Ausgangspunkt der Anschuldigungen war eine Vereinbarung der Kreuzberger Behörden, in der sich das Bezirksamt darauf verständigt hatte, „grundsätzlich keine Genehmigungen für Veranstaltungen von Religionsgemeinschaften im öffentlichen Raum“ zu erteilen. Das Problem: Die zitierte Entscheidung stammte aus dem Jahr 2007 und bezog sich ausschließlich auf Veranstaltungen, bei denen es um religiöse Selbstdarstellung ging. Weihnachtsmärkte waren davon nicht betroffen. Es hatte im Vorjahr weder einen Weihnachts-, noch einen Wintermarkt in Berlin-Kreuzberg gegeben.

Voreilig hinausposaunte Empörung

Auch über der norddeutschen Kleinstadt Elmshorn entlud sich dieses Jahr ein Sturm der Entrüstung – wegen eines Werbeplakates. Es bewarb den örtlichen Weihnachtsmarkt, der allerdings seit längerer Zeit schon Lichtermarkt heißt. Die frühere CDU-Bundestagsabgeordnete Erika Steinbach kritisierte auf Twitter: „Ich kenne kein Land außer Deutschland, das seine eigene Kultur und Tradition so über Bord wirft.“ Der Dresdner Anwalt Maximilian Krah schrieb: „Soso, ‘Lichtermarkt’ – so tief sind nicht mal die Kommunisten in der DDR gesunken. Schäm dich, Elmshorn!“

Die Stadt bedauerte sogleich diese „inakzeptable Instrumentalisierung“. Der Begriff „Lichtermarkt“ sei 2007 aufgrund eines Betreiberwechsels gewählt worden. Weil die neue Weihnachtsbeleuchtung ein „klares Highlight“ gewesen sei, habe man sich für diesen Namen entschieden. „Wir distanzieren uns ganz klar von der Idee, daß wir den Markt aus irgendwelchen anderen Gründen umbenannt haben“, verdeutlichte der Elmshorner Bürgermeister Volker Hatje (parteilos).

Ganz ähnlich verhielt es sich im Fall des Wintermarkts am Münchner Flughafen.
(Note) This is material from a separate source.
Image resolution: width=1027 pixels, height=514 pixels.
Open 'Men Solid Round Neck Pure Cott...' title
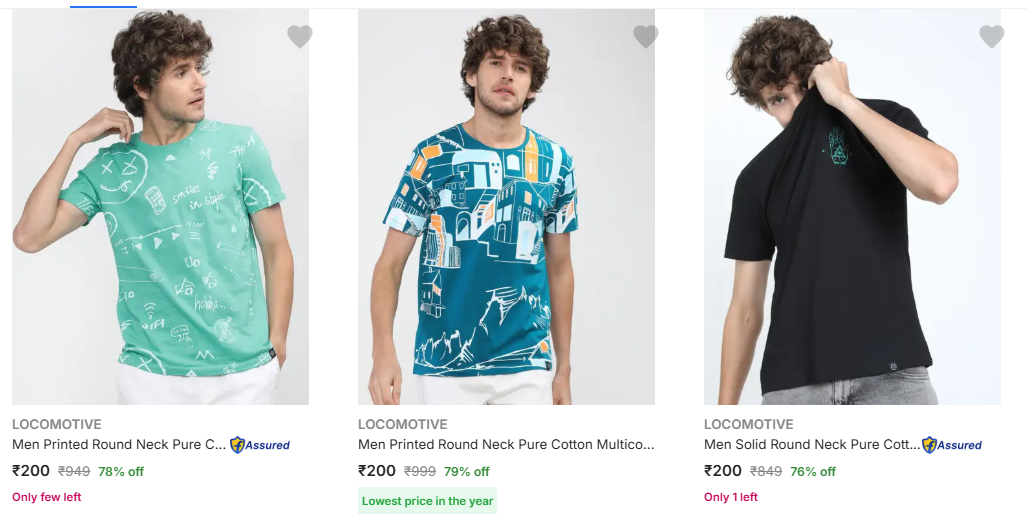812,445
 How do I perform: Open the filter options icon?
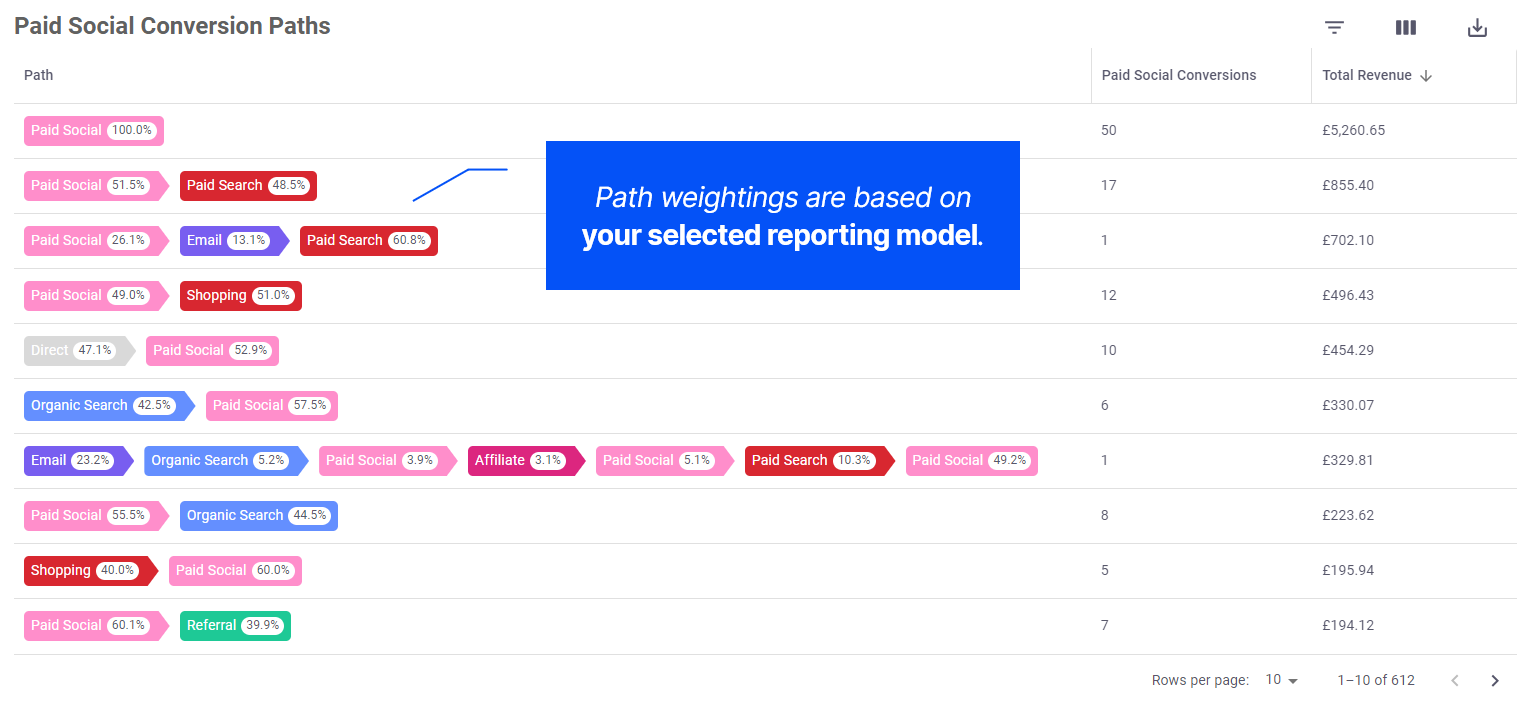pos(1334,27)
Die Macher einer Facebook-Seite geißelten die Namenswahl der Veranstaltung als Beispiel dafür, „wie Deutsche im eigenen Land diskriminiert werden“. Aus dem „traditionellen Christkindlmarkt oder dem Weihnachtsmarkt machte der Flughafen kurzerhand einen Wintermarkt“, hieß es weiter – verbunden mit der Aufforderung, sich dort zu beschweren. Es folgte ein tagelanger „Shitstorm“, der die Veranstalter der Flughafen München GmbH (FMG) in Bedrängnis brachte. Daß der Budenzauber bereits seit neun Jahren Wintermarkt hieß, interessierte niemanden. Die Betreiber selbst begründeten den Namenswechsel mit einer Änderung der Öffnungszeiten. So blieben „die Stände im Jahr 2007 erstmals bis zum 7. Januar offen – und damit zwei Wochen länger als die klassischen Weihnachtsmärkte“, sagte ein Sprecher.

Dieser kommerziellen Argumentation folgen auch andere Wintermärkte, die selbigen Namen meist seit der erstmaligen Eröffnung tragen. Die Märkte beginnen lange vor dem ersten Advent, wie etwa der „Gundelsheimer Wintermarkt“ in Franken, oder schließen weit nach dem vierten Advent, wie der „Naumburger Wintermarkt“. Klare gesetzliche Abgrenzungen, die den Veranstaltern vorschreiben, wie sie ihren Markt zu benennen haben, gibt es nicht. Niemand ist gezwungen, trotz längerer Öffnungszeiten einen Weihnachtsmarkt in einen Wintermarkt zu verwandeln. Dementsprechend haben auch die klassischen Weihnachtsmärkte keine festgeschriebenen Öffnungszeiten, sondern könnten theoretisch nach dem vierten Advent ihren Betrieb fortsetzen. Braunschweig und Düsseldorf verlängerten unlängst die Öffnungszeiten ihrer Weihnachtsmärkte bis zum 29. beziehungsweise 30. Dezember.

Für die bundesweit 1.500 bis 2.500 Advents- und Weihnachtsmärkte ist in den nächsten Jahren jedenfalls keine Umbenennung zu befürchten. Das Konzept des deutschen Weihnachtsmarkts ist in den vergangenen Jahren sogar erfolgreich nach Großbritannien und in andere Länder exportiert worden.